In this presentation I will review the use of street network accessibility measures in a planning and urban design context, providing an overview of their practical application, strengths and limitations in professional practice. I then present a set of alternative network potential measures of the London region that while primarily suitable for the masterplanning of local street layouts, land use distributions and building massing, begin to incorporate the impact of the wider transport network on the potential of local neighbourhoods to support commercial activity.


What metros have to teach us, from complexity to centrality

Sybil Derrible
University of Illinois at Chicago, Chicago USA

Beyond their function to mass transport people, metros have a myriad of insights to teach us. In particular, metros constantly experience self-organization processes. Indeed, despite being built in places varying in demography and culture, despite being built over long periods of time, and despite being built to satisfy the specific needs of a city, metros all around the world possess common features. The main objective of this talk is to: (1) introduce a methodology to analyze metros as networks, and (2) present an analysis of the topology of 33 metros in the world. In particular for (1), carefully selecting and defining the sets of nodes and links is desirable to output meaningful results (only the termini and transfer stations are taken into account in this research). To tackle (2), a variety of metrics are used to analyze how metros evolve with network size. In particular, metros can be characterized according to their state, form and structure. Moreover, metros also tend to have complex network properties. Overall, the presence of these topological properties is relevant and they can markedly impact ridership. Finally, in more recent work, the network centrality of metros (and specifically betweenness centrality) is studied yet again showing clear patterns with network size.

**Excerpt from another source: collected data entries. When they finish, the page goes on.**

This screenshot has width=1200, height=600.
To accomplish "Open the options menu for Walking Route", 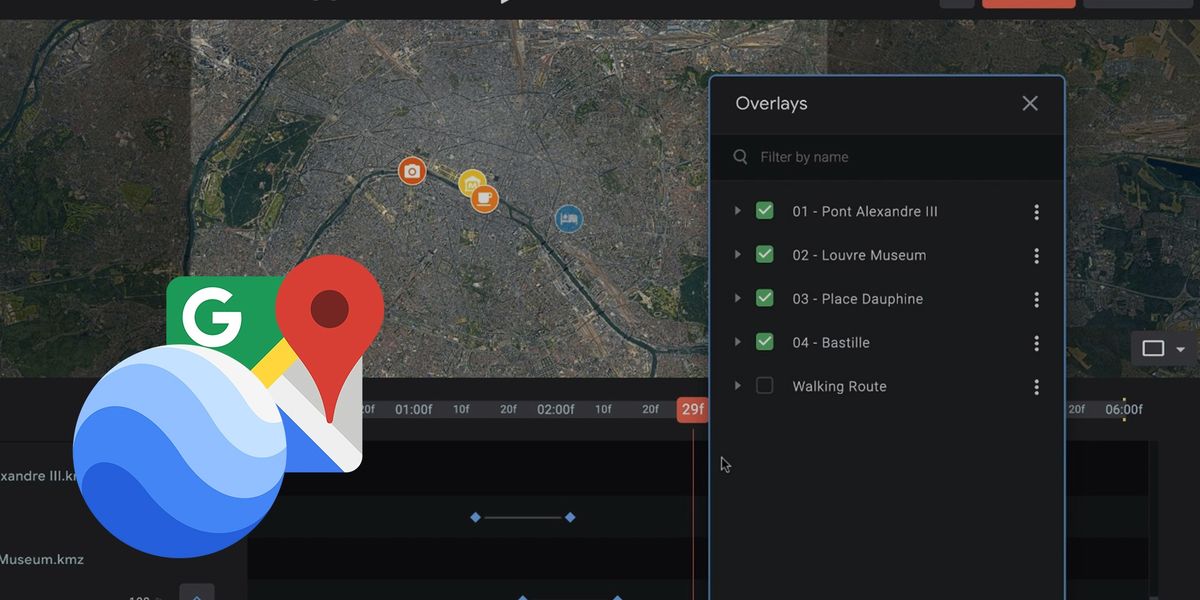I will (1036, 386).
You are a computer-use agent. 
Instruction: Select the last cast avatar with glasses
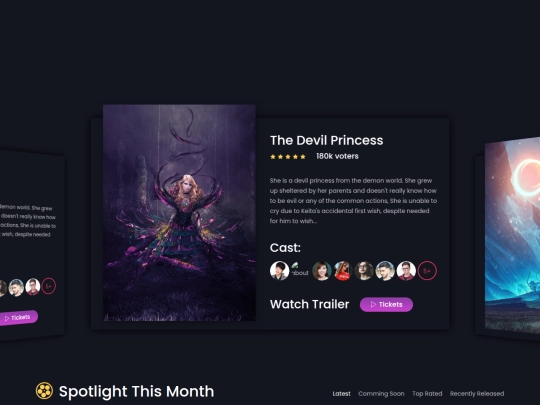(406, 271)
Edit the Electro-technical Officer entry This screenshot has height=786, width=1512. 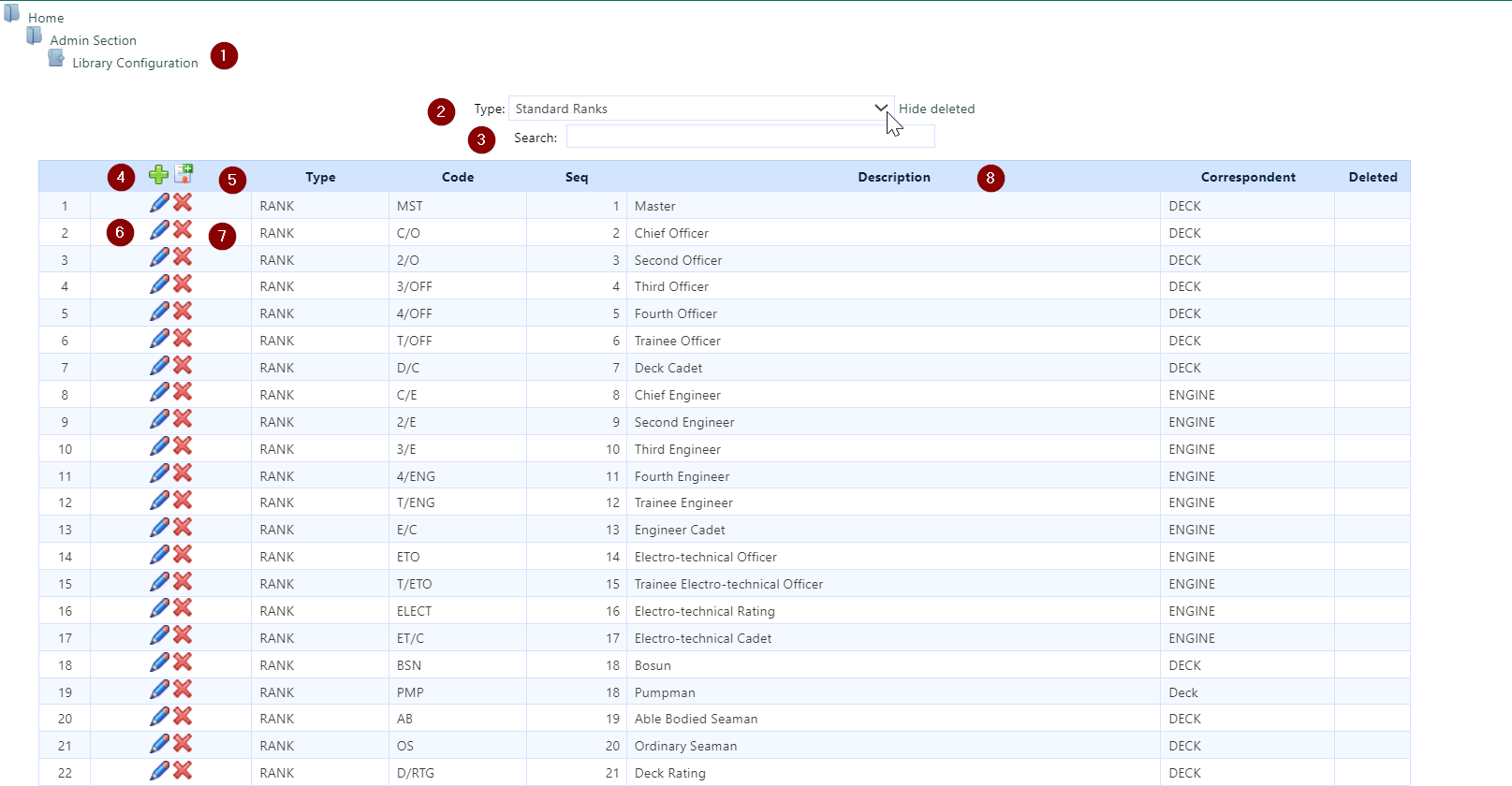pos(160,554)
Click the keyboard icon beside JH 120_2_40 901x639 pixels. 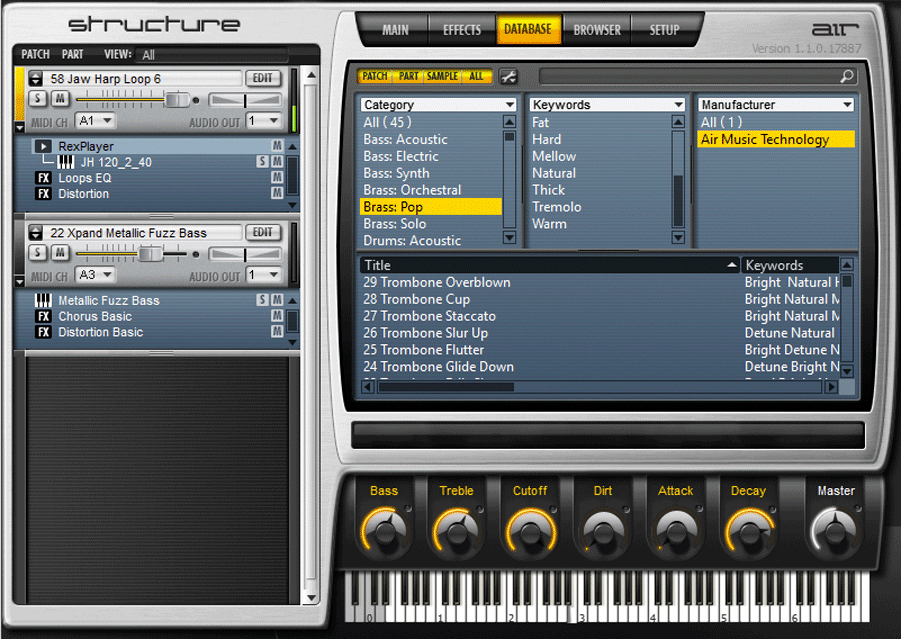(x=65, y=162)
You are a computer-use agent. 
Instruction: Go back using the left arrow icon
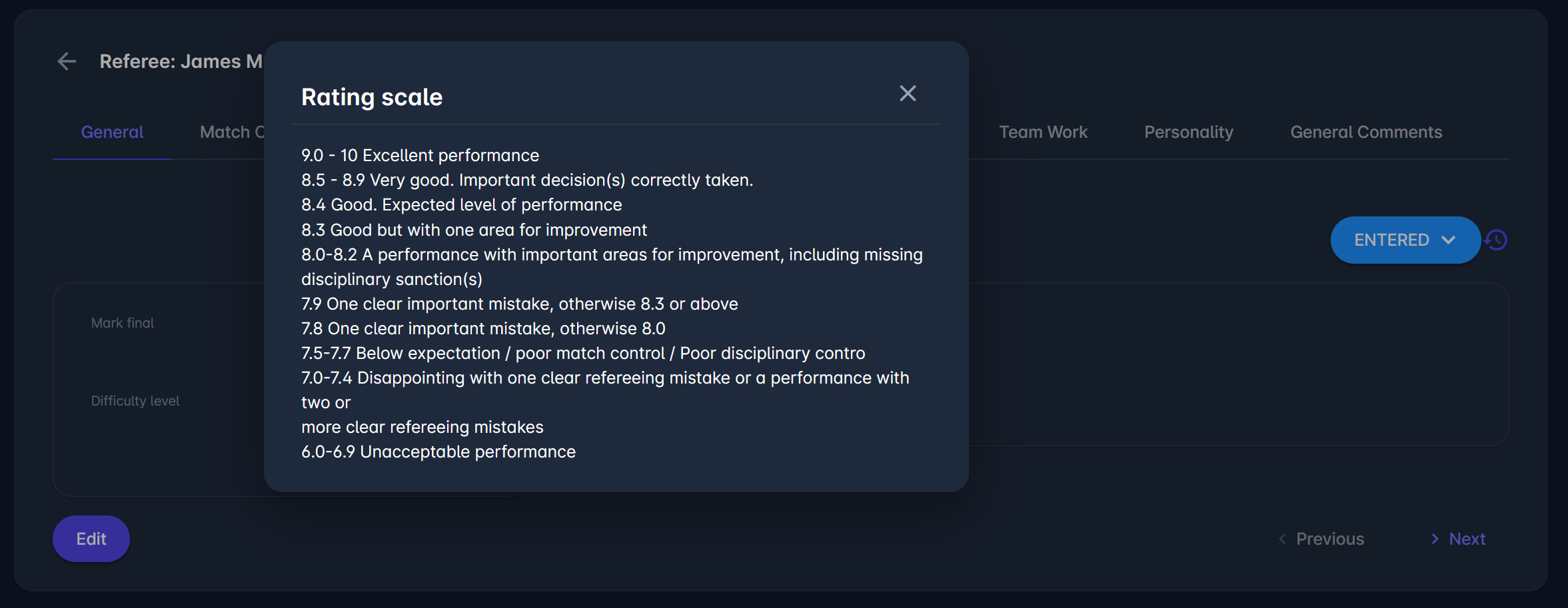[x=67, y=62]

Modeling the Dynamics of Public Transport Networks – Theory and Applications

Oded Cats
KTH Royal Institute of Technology, Stockholm Sweden

Public transport systems exercise complex dynamics and evolve through the interactions among numerous agents. Moreover, the importance of transfers, multi-modality and limited spatial and temporal availability has implications on public transport networks connectivity and vulnerability. The dynamics of public transport evolve through the complex interactions between traffic conditions, system operations and travelers’ demand. An agent-based public transport simulation model was developed in order to mimic the emergence of global spontaneous order from numerous inter-dependent local decisions. In this seminar, the framework of such a public transport operations and assignment model will be presented. The model involves the integration of several modules including traffic simulation, public transport operations and control, dynamic path choice model and real-time information generator. Applications in various domains will be presented. In particular, applications in the domain of network vulnerability, links centrality and capacity and the impacts of mitigation measures will be discussed.